Stored entries:
═══

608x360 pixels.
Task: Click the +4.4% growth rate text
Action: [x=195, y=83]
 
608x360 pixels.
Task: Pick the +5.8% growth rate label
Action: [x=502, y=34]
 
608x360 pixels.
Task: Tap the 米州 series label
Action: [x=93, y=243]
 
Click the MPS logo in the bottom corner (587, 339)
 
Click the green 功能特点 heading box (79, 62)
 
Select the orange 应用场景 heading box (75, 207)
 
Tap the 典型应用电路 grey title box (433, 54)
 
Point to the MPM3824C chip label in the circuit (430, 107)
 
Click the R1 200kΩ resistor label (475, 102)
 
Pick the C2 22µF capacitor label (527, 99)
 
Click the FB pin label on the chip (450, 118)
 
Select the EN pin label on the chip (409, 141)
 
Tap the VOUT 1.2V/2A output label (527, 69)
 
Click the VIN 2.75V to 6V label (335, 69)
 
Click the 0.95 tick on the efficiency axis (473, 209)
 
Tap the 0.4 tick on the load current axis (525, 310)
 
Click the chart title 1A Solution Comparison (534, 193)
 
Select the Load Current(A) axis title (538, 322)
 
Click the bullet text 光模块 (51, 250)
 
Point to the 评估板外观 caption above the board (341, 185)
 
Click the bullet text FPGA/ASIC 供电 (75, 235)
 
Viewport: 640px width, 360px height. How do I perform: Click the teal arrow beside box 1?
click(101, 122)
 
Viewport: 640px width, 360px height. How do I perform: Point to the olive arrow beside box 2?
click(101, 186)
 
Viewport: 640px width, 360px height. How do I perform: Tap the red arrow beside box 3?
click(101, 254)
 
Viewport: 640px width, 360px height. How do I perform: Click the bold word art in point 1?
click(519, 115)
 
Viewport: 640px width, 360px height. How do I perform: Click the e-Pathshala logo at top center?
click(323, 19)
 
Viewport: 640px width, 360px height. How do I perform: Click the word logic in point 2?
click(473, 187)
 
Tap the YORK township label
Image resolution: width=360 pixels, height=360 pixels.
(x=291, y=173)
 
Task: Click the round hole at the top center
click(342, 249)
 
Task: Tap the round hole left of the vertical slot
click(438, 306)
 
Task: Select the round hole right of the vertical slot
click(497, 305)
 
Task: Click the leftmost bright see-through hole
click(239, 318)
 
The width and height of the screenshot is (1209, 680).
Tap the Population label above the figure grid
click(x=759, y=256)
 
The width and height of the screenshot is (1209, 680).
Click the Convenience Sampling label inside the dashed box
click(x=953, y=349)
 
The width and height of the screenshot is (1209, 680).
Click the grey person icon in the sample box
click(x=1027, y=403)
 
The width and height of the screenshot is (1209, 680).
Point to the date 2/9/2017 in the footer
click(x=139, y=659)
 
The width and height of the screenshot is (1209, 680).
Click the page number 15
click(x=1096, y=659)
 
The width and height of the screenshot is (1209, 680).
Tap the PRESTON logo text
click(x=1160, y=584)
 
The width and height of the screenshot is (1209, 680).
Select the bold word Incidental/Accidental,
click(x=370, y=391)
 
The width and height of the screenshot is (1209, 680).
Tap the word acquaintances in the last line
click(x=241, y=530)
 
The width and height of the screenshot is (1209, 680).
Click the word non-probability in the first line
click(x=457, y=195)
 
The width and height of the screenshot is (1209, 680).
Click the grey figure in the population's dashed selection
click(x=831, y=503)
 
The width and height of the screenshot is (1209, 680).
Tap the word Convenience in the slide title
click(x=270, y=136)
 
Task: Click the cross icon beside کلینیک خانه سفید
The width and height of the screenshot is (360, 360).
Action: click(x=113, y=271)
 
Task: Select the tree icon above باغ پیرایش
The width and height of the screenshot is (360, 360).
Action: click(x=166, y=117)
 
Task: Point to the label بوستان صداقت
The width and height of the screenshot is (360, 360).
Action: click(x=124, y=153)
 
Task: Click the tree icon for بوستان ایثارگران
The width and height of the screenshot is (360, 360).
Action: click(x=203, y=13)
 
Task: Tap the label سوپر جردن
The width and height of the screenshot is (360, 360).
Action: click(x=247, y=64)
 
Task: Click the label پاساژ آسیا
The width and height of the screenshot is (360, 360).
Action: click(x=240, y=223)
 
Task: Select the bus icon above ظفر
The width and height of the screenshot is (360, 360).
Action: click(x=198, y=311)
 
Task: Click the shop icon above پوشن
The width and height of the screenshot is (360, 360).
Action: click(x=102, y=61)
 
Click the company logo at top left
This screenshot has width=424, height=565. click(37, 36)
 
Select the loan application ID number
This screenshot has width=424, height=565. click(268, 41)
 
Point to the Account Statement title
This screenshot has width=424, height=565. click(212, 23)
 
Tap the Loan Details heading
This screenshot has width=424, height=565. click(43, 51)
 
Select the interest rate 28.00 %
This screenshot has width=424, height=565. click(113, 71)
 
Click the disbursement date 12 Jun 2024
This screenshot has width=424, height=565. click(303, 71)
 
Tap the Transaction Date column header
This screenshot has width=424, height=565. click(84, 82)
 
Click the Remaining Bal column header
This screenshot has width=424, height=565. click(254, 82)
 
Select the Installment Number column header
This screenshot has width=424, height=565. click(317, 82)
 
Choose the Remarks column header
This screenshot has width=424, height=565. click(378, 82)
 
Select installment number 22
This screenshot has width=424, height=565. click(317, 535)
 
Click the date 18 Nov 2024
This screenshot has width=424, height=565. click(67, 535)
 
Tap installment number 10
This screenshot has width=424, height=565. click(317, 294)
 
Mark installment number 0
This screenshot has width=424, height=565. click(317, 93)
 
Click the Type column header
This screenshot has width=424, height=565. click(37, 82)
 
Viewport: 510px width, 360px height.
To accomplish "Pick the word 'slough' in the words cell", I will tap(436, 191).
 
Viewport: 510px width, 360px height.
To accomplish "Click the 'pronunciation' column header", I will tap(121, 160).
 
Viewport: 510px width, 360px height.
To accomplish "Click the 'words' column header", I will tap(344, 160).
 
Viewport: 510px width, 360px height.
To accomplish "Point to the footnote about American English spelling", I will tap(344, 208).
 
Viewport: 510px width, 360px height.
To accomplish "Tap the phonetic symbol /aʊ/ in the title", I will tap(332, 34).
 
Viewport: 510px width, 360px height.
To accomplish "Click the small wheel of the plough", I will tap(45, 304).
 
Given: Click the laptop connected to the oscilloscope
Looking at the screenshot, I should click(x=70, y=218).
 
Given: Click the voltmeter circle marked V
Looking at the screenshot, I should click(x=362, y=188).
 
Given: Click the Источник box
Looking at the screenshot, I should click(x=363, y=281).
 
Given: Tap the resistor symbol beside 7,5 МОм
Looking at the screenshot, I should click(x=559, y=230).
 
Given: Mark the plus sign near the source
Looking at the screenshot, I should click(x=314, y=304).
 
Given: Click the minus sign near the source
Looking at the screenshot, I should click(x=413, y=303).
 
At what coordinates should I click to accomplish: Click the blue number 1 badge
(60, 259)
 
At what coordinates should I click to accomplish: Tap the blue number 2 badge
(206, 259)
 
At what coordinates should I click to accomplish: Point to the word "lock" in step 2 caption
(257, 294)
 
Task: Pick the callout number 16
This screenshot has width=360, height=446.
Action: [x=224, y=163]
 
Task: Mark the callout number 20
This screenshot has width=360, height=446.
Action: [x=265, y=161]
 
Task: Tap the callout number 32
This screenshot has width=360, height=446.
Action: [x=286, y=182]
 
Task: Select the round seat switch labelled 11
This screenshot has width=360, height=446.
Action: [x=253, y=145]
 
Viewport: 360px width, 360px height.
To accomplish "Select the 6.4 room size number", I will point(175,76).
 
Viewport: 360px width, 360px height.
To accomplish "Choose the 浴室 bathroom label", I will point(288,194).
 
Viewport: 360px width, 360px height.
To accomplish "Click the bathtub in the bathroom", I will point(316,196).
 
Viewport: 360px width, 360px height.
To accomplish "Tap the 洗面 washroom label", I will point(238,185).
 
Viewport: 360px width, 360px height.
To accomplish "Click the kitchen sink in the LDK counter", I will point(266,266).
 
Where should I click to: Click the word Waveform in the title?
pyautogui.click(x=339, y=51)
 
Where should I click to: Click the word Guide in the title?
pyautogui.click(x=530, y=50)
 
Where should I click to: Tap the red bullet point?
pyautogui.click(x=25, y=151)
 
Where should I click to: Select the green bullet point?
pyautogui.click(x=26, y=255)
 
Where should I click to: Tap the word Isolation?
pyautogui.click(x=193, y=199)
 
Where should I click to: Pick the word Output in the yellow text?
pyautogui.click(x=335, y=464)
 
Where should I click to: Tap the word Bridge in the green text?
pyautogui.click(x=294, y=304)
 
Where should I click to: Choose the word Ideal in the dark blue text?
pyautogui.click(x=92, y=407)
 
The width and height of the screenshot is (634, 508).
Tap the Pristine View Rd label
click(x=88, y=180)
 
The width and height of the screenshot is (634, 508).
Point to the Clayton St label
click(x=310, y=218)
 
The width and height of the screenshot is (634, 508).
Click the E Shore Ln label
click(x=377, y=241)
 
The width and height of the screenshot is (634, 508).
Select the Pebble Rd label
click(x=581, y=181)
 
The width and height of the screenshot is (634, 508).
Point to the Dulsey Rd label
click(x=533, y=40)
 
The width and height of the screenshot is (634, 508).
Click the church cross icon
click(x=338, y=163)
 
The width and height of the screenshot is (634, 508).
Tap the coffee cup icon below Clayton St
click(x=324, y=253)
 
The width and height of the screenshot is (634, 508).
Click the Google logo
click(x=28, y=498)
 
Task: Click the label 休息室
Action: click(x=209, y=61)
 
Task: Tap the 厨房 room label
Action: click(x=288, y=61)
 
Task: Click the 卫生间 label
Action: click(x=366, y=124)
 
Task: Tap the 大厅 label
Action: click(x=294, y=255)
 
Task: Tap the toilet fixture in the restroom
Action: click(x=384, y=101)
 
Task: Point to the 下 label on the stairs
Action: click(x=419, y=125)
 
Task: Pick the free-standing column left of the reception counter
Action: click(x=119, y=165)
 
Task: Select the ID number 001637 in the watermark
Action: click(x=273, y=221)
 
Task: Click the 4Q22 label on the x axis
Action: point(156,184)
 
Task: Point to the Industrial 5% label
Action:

═══

WRITTEN TASK: Reproduce, unchanged, the lines of the records from the line with "Click the disbursement date 12 Jun 2024" to the line with "This screenshot has width=424, height=565. click(37, 82)", including both of those lines.

ANSWER BELOW:
Click the disbursement date 12 Jun 2024
This screenshot has width=424, height=565. click(303, 71)
 
Tap the Transaction Date column header
This screenshot has width=424, height=565. click(84, 82)
 
Click the Remaining Bal column header
This screenshot has width=424, height=565. click(254, 82)
 
Select the Installment Number column header
This screenshot has width=424, height=565. click(317, 82)
 
Choose the Remarks column header
This screenshot has width=424, height=565. click(378, 82)
 
Select installment number 22
This screenshot has width=424, height=565. click(317, 535)
 
Click the date 18 Nov 2024
This screenshot has width=424, height=565. click(67, 535)
 
Tap installment number 10
This screenshot has width=424, height=565. click(317, 294)
 
Mark installment number 0
This screenshot has width=424, height=565. click(317, 93)
 
Click the Type column header
This screenshot has width=424, height=565. click(37, 82)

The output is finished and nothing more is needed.